[Entries for locating words and elements]
══════════

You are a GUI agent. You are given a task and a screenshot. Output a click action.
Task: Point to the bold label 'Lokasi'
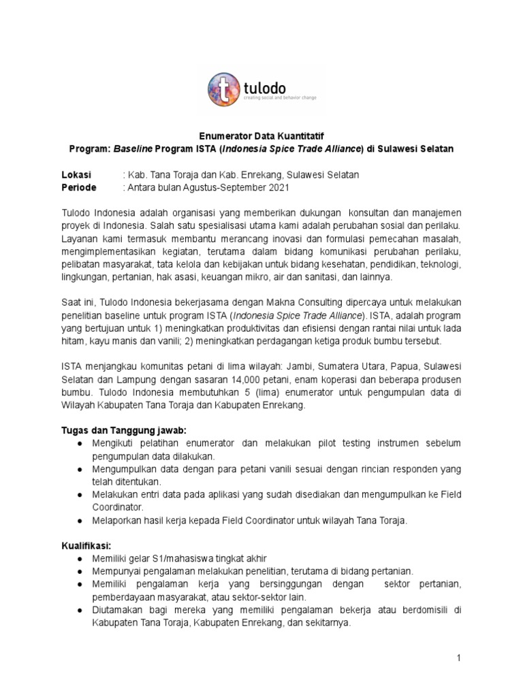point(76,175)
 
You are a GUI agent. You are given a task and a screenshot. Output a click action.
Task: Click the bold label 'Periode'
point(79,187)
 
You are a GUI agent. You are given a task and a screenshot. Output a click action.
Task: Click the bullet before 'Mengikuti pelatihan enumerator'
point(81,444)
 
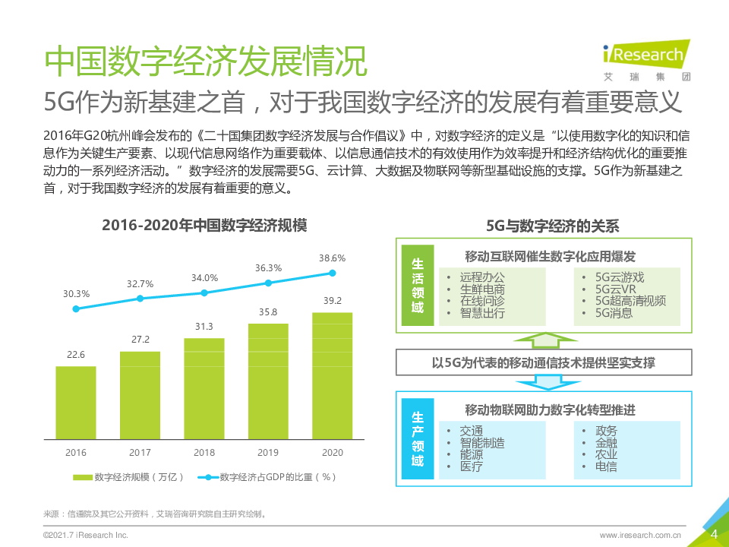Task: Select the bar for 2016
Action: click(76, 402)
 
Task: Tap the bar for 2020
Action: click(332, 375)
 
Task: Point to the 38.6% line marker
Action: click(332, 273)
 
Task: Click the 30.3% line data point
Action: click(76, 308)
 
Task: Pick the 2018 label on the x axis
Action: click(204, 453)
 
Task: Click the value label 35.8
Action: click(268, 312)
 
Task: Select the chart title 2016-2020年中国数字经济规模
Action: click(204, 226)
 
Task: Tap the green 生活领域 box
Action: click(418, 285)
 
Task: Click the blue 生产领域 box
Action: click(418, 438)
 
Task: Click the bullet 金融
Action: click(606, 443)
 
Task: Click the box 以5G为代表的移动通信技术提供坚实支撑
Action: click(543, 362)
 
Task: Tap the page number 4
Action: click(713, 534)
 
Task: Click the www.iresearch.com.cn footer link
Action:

══════════

> **WHAT YOU NEED TO DO**: Give the material above as a Markdown table with the columns "Row" and "Line," numbering each line and leaving out the blank ones. Omit the pictures.

> **ANSWER TO THIS TASK**:
| Row | Line |
|---|---|
| 1 | You are a GUI agent. You are given a task and a screenshot. Output a click action. |
| 2 | Task: Point to the bold label 'Lokasi' |
| 3 | point(76,175) |
| 4 | You are a GUI agent. You are given a task and a screenshot. Output a click action. |
| 5 | Task: Click the bold label 'Periode' |
| 6 | point(79,187) |
| 7 | You are a GUI agent. You are given a task and a screenshot. Output a click action. |
| 8 | Task: Click the bullet before 'Mengikuti pelatihan enumerator' |
| 9 | point(81,444) |
| 10 | Task: Select the bar for 2016 |
| 11 | Action: click(76, 402) |
| 12 | Task: Tap the bar for 2020 |
| 13 | Action: click(332, 375) |
| 14 | Task: Point to the 38.6% line marker |
| 15 | Action: click(332, 273) |
| 16 | Task: Click the 30.3% line data point |
| 17 | Action: click(76, 308) |
| 18 | Task: Pick the 2018 label on the x axis |
| 19 | Action: click(204, 453) |
| 20 | Task: Click the value label 35.8 |
| 21 | Action: click(268, 312) |
| 22 | Task: Select the chart title 2016-2020年中国数字经济规模 |
| 23 | Action: click(204, 226) |
| 24 | Task: Tap the green 生活领域 box |
| 25 | Action: click(418, 285) |
| 26 | Task: Click the blue 生产领域 box |
| 27 | Action: click(418, 438) |
| 28 | Task: Click the bullet 金融 |
| 29 | Action: click(606, 443) |
| 30 | Task: Click the box 以5G为代表的移动通信技术提供坚实支撑 |
| 31 | Action: click(543, 362) |
| 32 | Task: Tap the page number 4 |
| 33 | Action: click(713, 534) |
| 34 | Task: Click the www.iresearch.com.cn footer link |
| 35 | Action: |